Anyone help me out to extarct the data from this pdf please
???
What have you tried so far?
This
Looks good. Although not very useful since when FME reads from a PDF it regards every text object as a single object, rather than actual lines of data. However, they do all have x and y coordinates (in an arbitrary coordinate system).
You can group objects (texts) that belong to the same line (i.e. 'record') based on their x value and identify the columns based on their y value. I'd try a CoordinateExtractor to get the x and y coordinates of all the texts, then an Aggregator, grouping by x coordinate and creating a list.

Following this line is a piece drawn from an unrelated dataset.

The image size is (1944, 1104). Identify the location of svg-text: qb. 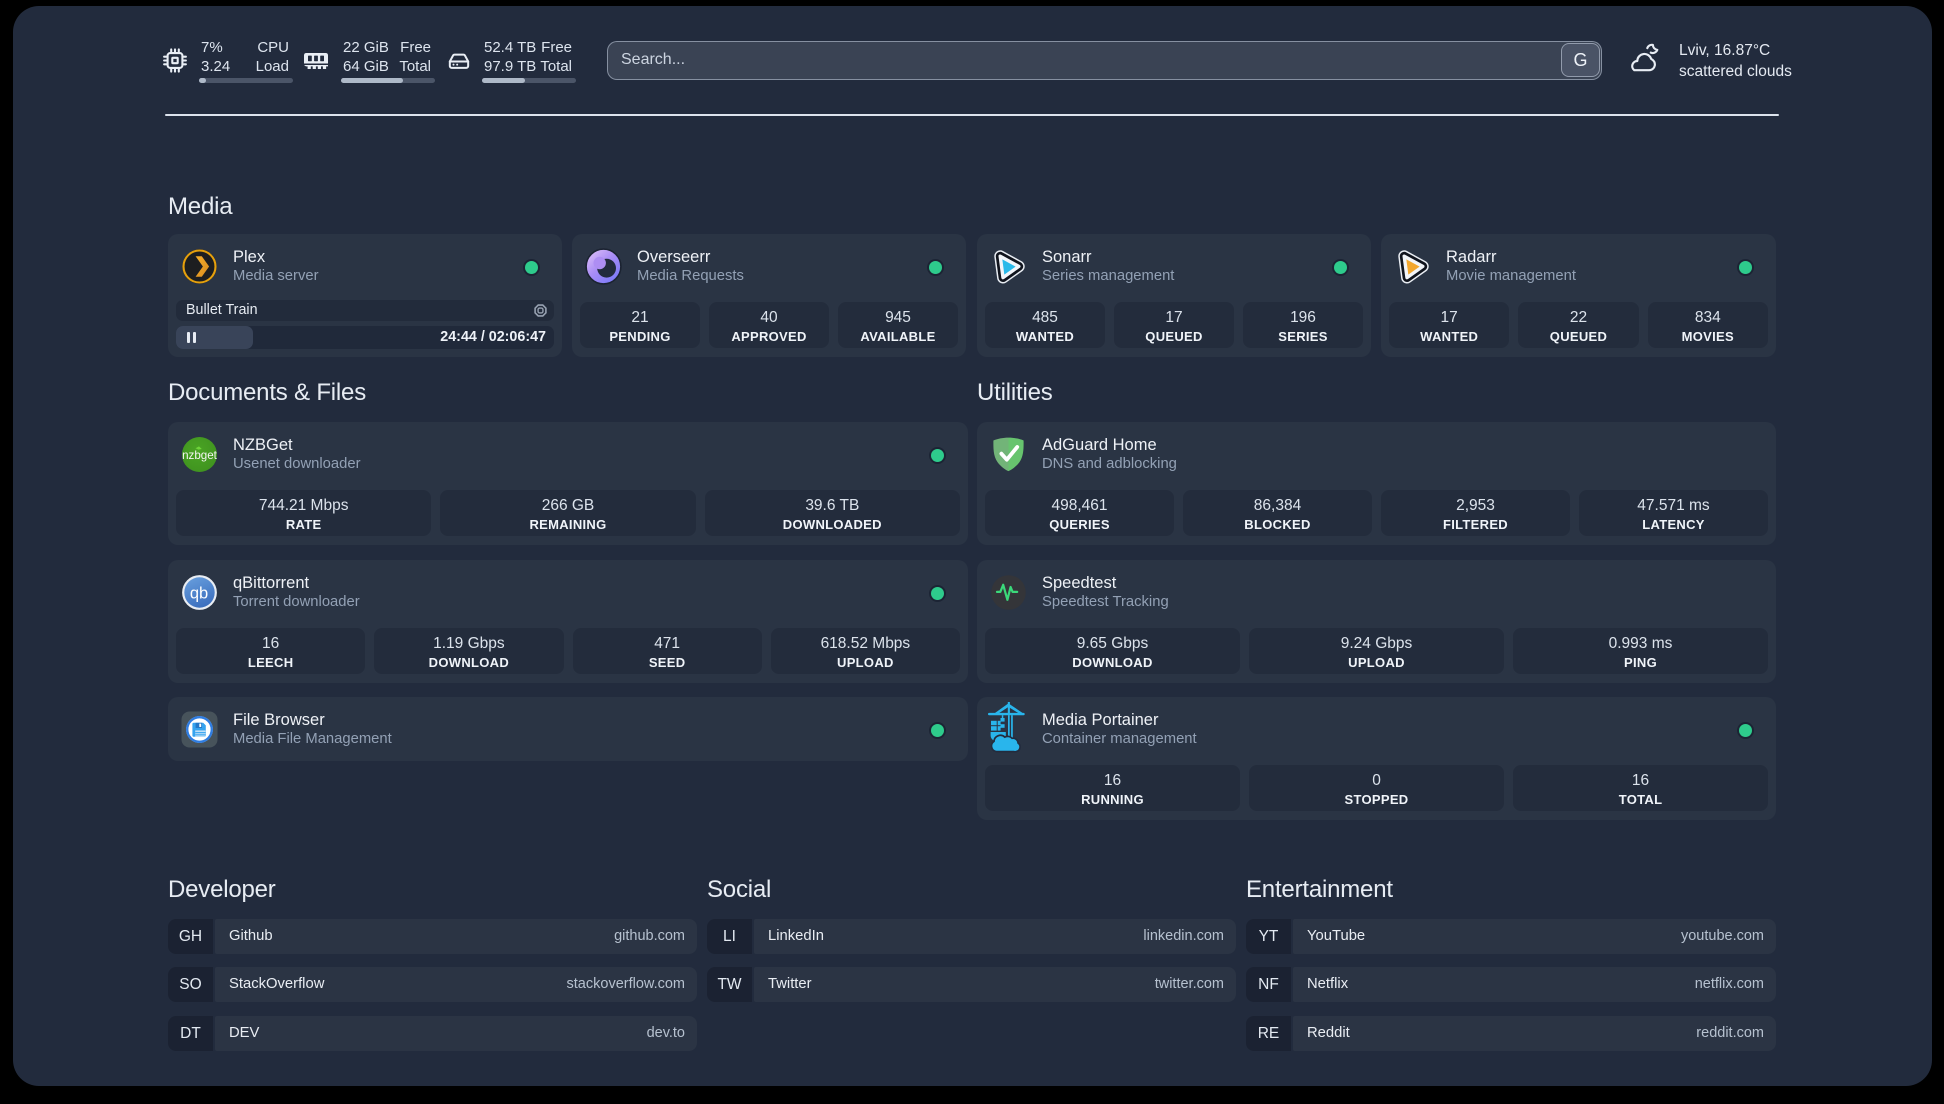
(199, 594). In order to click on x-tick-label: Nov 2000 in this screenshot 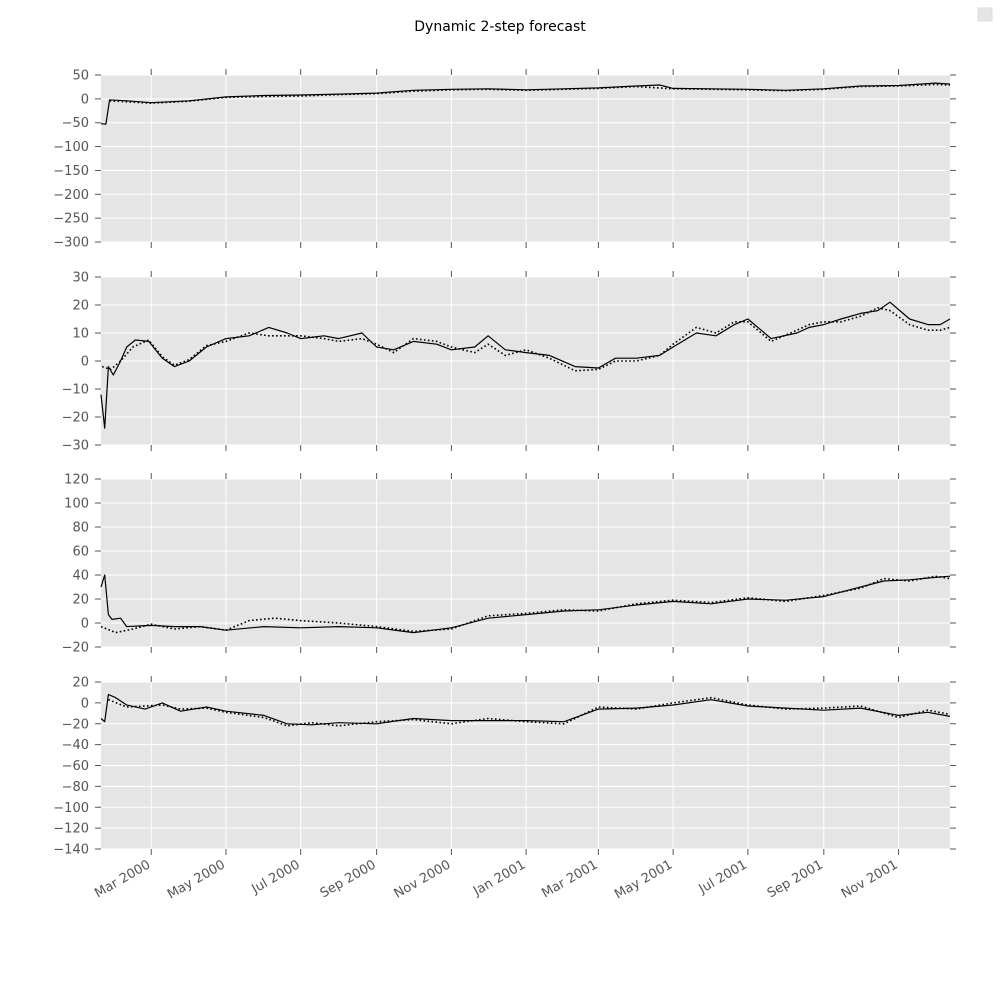, I will do `click(423, 879)`.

Sort that list on y value and then you should have it, assuming there's no empty cells.
This is also the point where I would turn towards whoever gave me the assignment, tell them I'd rather not make any guarantees about the quality of the output and ask them if they have the original data (spreadsheets).

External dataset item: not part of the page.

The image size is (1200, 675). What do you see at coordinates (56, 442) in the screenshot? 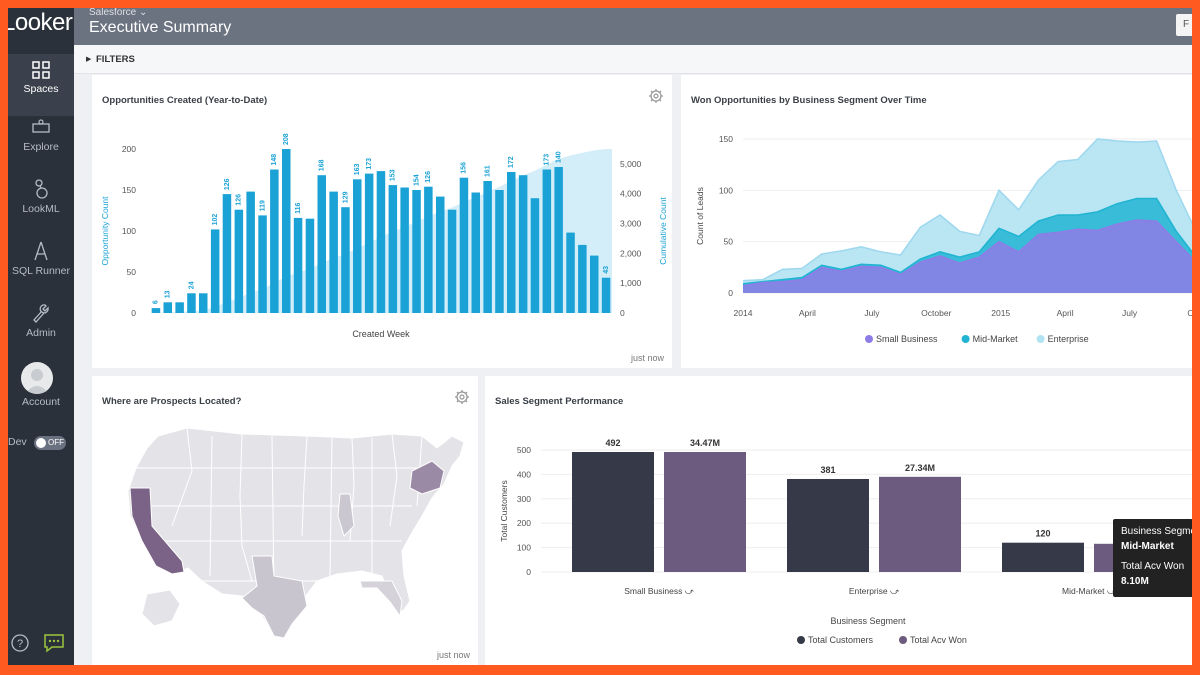
I see `toggle-label: OFF` at bounding box center [56, 442].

there is no x and Y in the data
there is no x and Y in the data
Have you added a CoordinateExtractor?
yes i did
this is spatial data
yes i did
And how did you configure it?
Sometimes a transformer does what you want it to do with its defaults, but sometimes it doesn't. Ultimately you are the best person to decide what you want. So if somebody tells you to use a certain transformer and it doesn't appear to work right away, it's generally a good idea to check the documentation.
In the case of the CoordinateExtractor you can set it to extract a specific coordinate, you'll want to use the index 0 there to indicate the first coordinate (as they're points there is only one coordinate anyway) and then by default that stores it in attributes _x and _y. You can then use those in your Aggregator.

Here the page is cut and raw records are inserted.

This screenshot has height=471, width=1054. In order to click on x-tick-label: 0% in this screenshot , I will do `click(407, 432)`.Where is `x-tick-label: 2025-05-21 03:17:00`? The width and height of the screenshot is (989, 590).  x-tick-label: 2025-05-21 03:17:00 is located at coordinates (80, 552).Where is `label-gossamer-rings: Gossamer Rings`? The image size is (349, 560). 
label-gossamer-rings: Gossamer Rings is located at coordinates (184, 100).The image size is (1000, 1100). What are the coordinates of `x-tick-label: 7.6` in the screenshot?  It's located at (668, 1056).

I would try to recreate the rows and columns from the PDF file, and carry on from there.
Read the PDF, expose fme_text_string and pdf_page_number, and extract the coordinates.
As the coordinates are calculated per page, lower the Y value for the objects on page 2 (of 2).
Sort on Y (descending) and X (ascending).
Now calculate a row and column number for each feature, looking at the X and Y of this feature and the previous feature, using the row and column values of the previous feature.
(Refinement: as the first cell under the month has to stay empty, make a provision for this).
Now you can further process the data according to your wishes and needs (Aggregator, InlineQuerier, write to a temporary Excel file, or something else). Good luck!